Seattle should have won that game.
The point is not to cast blame on external forces that prevented the Seahawks in a game nearly three weeks ago, because while extremely relevant that game, the exercise accomplishes nothing,
The greater point is that to the surprise of every football watcher in America, this team is close enough to competitive that “should have won” is an actual conversation that can take place.
They’re close. Specific plays matter. Certain horrendous laughable penalties matter. The quarterback matters.
An interesting dive this week did reveal that your eyes may not have deceived you: Seattle really, truly is the most affected team by penalties in the entire NFL.
The Vikings have benefited more than any team from penalties in the first six weeks of the season. They've gained a net of nearly 3.0 expected points added per game! pic.twitter.com/90A5EY32K5
— Anthony Reinhard (@reinhardNFL) October 19, 2022
Fault of the officials? Well, that’s not something you’d be able to prove from this. 35 penalties called against opponents puts the Seahawks right in the middle of the pack. 49 is second most committed, behind only the Denver Broncos. But that’s more because the team has played rookies every single snap at cornerback and both offensive tackles, plus a whole bunch more inexperienced players at other positions.
Yet consider this: the two most impactful plays in that Saints loss were not official penalties but the overturned/non-calls on DK Metcalf’s fumble and Chris Olave’s touchdown.
In other words, in a rebuild year where many sportsbooks had the team winning at most five games this season, Seattle is not only lightyears more interesting than we thought they had any right to be, they’re currently fighting an uphill battle.

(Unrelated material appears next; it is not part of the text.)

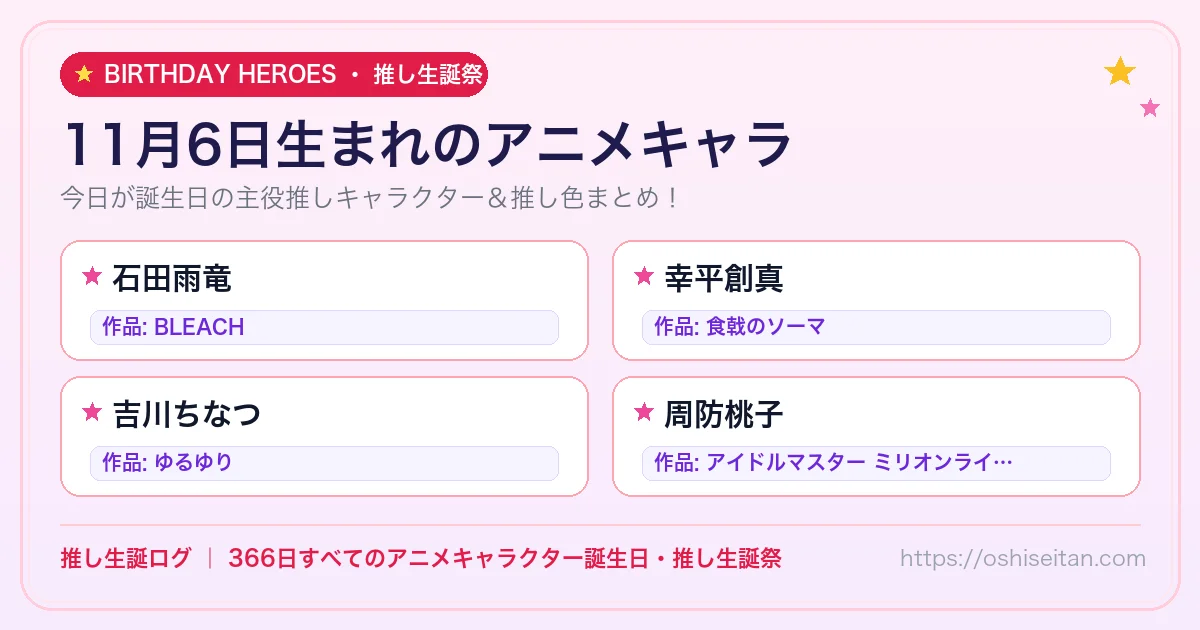Click the 366日すべてのアニメキャラクター誕生日 footer text

click(436, 558)
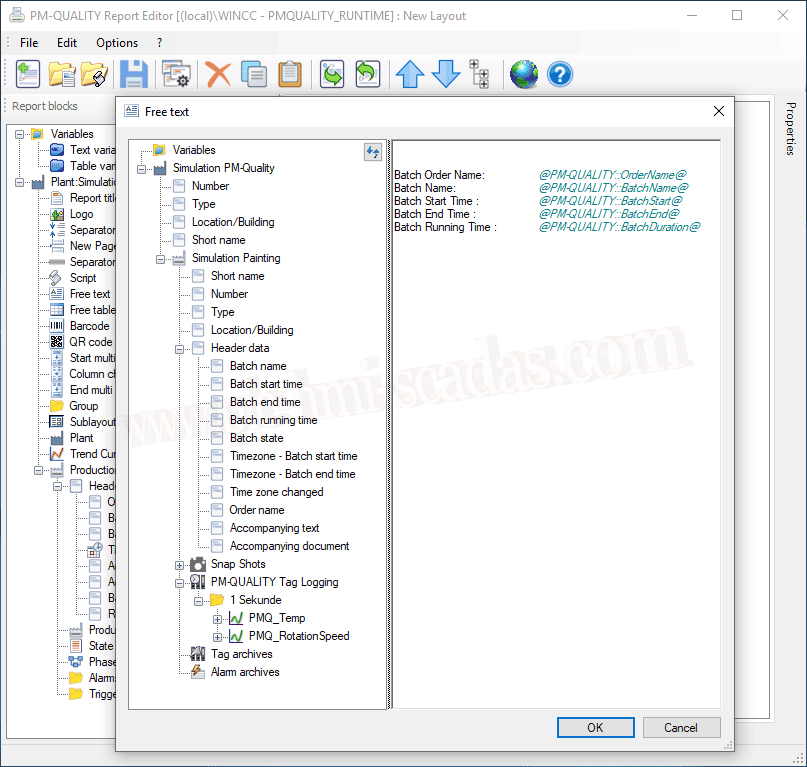
Task: Collapse the Simulation Painting node
Action: click(x=161, y=259)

The Seahawks now sit at 3-3 and tied for the NFC West lead. They’ve neither played clean football nor been helped by the officiating. Some of this has already been largely helped by Tariq Woolen and Coby Bryant committing fewer penalties. Which was immediately compensated by Charles Cross and Abraham Lucas committing more. If they continue the defense that we saw against the Arizona Cardinals, the ability to be a balanced offense, and stop spotting teams almost three points per game, this is (shockingly) any team’s division.
Go Hawks.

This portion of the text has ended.